The Line 1 in Paris was opened in 1900. In 2012 it was fully automated. It's continued to serve Parisians, safely. There are now over 20 "GoA4," meaning fully driverless, train systems in the world. The most recent one to come online is Montréal's REM system.
As BART struggles to survive, it has adjusted its schedule to allow more frequent service off peak to a maximum of 20-minute intervals (compared to the Paris Metro, which runs every 3-to-8 minutes, even during the lowest demand periods). But this has had an unintended consequence: a return to overcrowding during peak hours.
The reasons are surprising, as this exchange with BART Director Rebecca Saltzman explains; it's not because they don't have enough rolling stock.
"We're getting enough train cars, we're at over 620 cars now," explained BART Director Robert Raburn in a phone interview.
One of the main problems is that BART doesn't have enough operators to add and subtract cars depending on demand and time of day. "We don't currently have the right number of yard operator staff in the right locations to do makes and breaks for peak and off peak in a way we are confident it won't impact our ability to deliver on-time service," explained BART spokeswoman Alicia Trost in an email to Streetsblog.
So it's not a train shortage, it's a labor shortage that's one of the main causes of the overcrowding during rush hour.
"BART doesn't have automated moves anywhere in the District," she added. "There is always a train operator in a train when it is moving."
For years now, this publication has asked why BART continues to require operators in every single train, when the system essentially runs automatically; operators just check to make sure the doors are clear.

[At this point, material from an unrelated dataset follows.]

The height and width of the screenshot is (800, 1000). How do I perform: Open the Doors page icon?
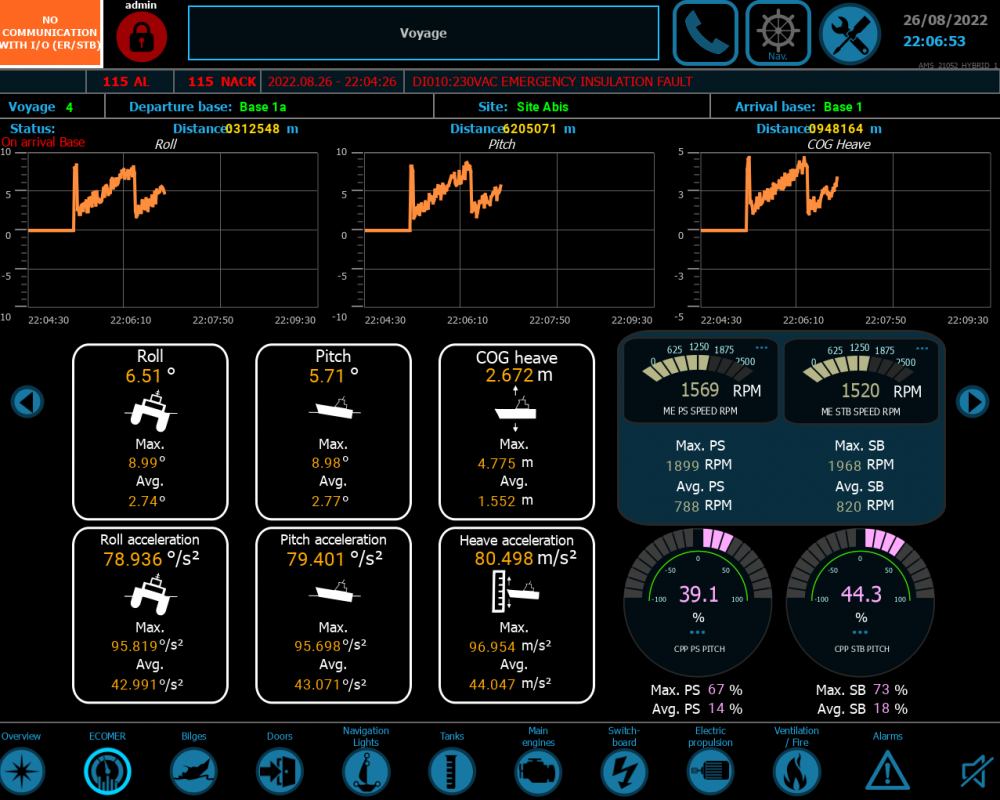click(280, 771)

The excuse given: it's too dangerous to operate long BART trains without someone on board to watch the doors and intervene in an emergency. I've also listened to BART staff claim that, unlike the Paris Metro, Vancouver Skytrain, or Copenhagen Metro, BART's system is too sprawling and it would be impossible for backup drivers and maintenance personnel to reach a disabled train without causing massive delays.

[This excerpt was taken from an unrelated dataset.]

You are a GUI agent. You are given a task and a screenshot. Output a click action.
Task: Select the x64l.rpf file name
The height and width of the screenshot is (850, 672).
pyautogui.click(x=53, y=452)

But none of that applies in the train yards.
Trost also wrote that they "have five classes of operators coming up who will be ready and in the right locations by the new year. We hope to be able to have some yard based makes and breaks in early 2024."
That's great, but that's an ongoing expense. A better way to spend that money would be to take operators out of the equation in areas where they're not needed. Clearly, in the yard, they don't need to worry about a passenger getting stuck in a door. As it turns out, according to Trost, even the automatic control system currently used by BART doesn't extend to the yards.
The question is why not?
Years ago, Raburn suggested that BART pilot full automation and get rid of the operators on the spur between SFO and Millbrae. Nothing ever happened. It seems as if every time an effort is made to even explore driverless operation for BART, it somehow gets tossed out or fails to materialize, such as with a project to add platform-edge screendoors at Oakland's 12th Street station.
If BART already trusts computers to run loaded, closely spaced trains at 80 mph with an operator who is there only as a safety backup, then it's simply not credible that it can't trust computers to assemble empty trains, to do "makes and breaks," around the yards at five mph.
It's time for BART to automate, rather than hire additional drivers to shunt empty train cars when assembling trains of different lengths. Let's improve service instead and get those operators on more frequent, passenger-carrying trains. To do that, the BART board has got to be decisive and instruct staff to implement driverless automation in the yards.